Such articles – usually written by someone who hasn’t picked up a comic book since they themselves were a child – invariably run along the following lines: Comic books aren’t just about superheroes anymore! Comic books can be serious! And perhaps most patronising of all: This book I’ve been asked to write about is far too complex to be called a comic – why, it’s almost literature!

This is not going to be one of those articles.

Comics books have long been, and continue to be, a serious art form. Yes, some comics are garish, childish and simplistic – just as some novels are. But you don’t see comic book fans contemptuously dismissing all books just because of Fifty Shades of Grey, do you? That’s because, rather than complaining about other forms of literature, a lot of comic book fans are busy writing and drawing their own, rather excellent comic books – a fact which hasn’t escaped the attentions of Australian publishers.

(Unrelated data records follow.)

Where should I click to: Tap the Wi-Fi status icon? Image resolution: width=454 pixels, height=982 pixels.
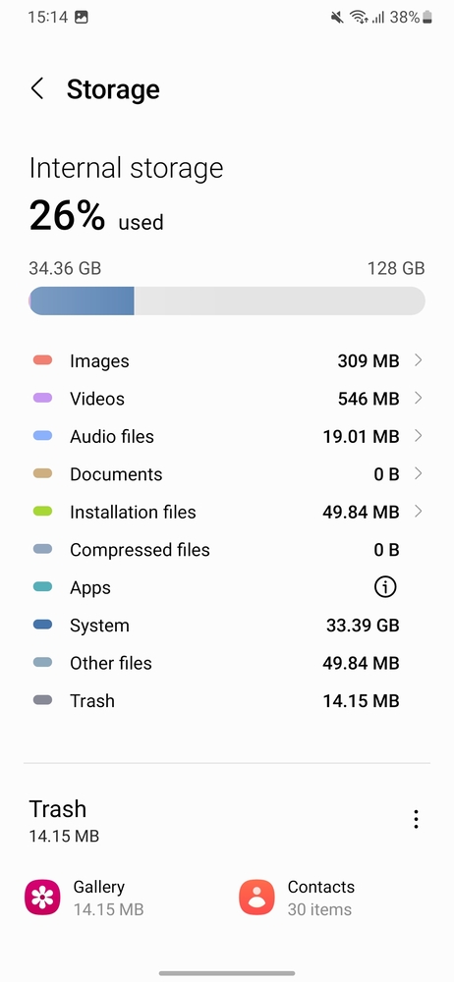point(359,18)
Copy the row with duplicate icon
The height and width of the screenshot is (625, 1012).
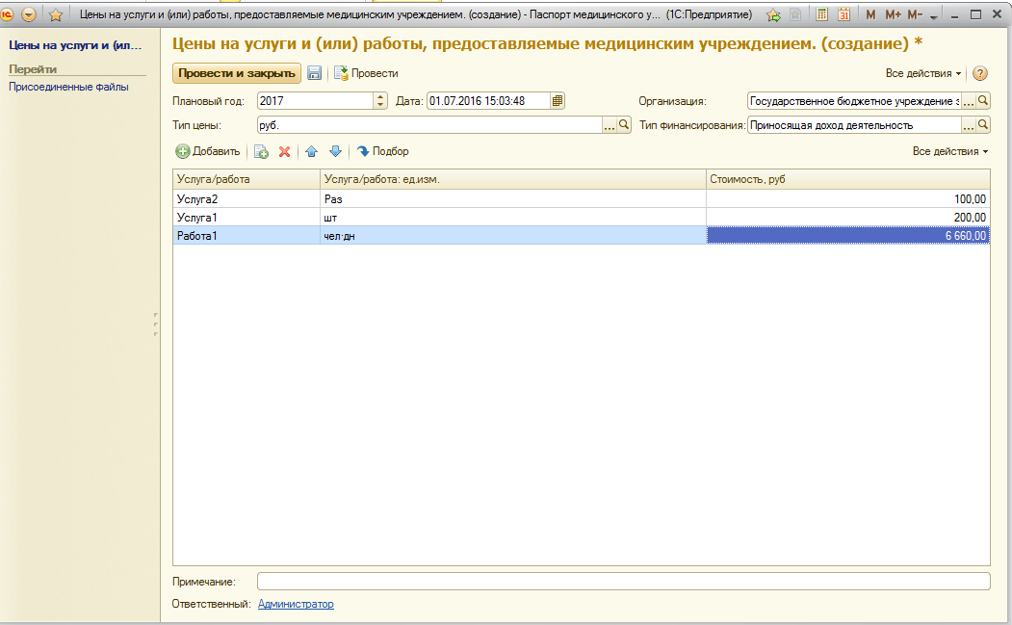tap(261, 151)
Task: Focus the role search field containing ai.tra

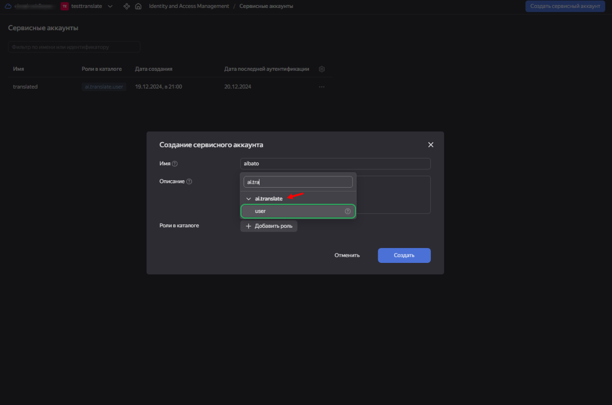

Browse the shelves of your local independent bookshop and you’ll probably find one or more of the following Australian graphic novels proudly displayed: Shaun Tan’s The Arrival (Lothian, 2006); Nicki Greenberg’s The Great Gatsby: a graphic adaptation (Allen & Unwin, 2007) and Hamlet (Allen & Unwin, 2010); Bruce Mutard’s The Sacrifice (Allen & Unwin, 2008) and The Silence (Allen & Unwin, 2009); Mandy Ord’s Sensitive Creatures (Allen & Unwin, 2011); and Pat Grant’s Blue (Giramondo, 2012).

Pick up a literary journal, such as Meanjin, Overland, Voiceworks and Going Down Swinging, and you’ll find new and original comics appearing among the essays and short stories. Venture into a specialist comic shop, such as Brisbane’s Comics Etc or Adelaide’s Dynamic Duo Comics, and you’ll find even more, some of them self-published, others released by the likes of Perth’s Gestalt Comics or Melbourne’s Pikitia Press.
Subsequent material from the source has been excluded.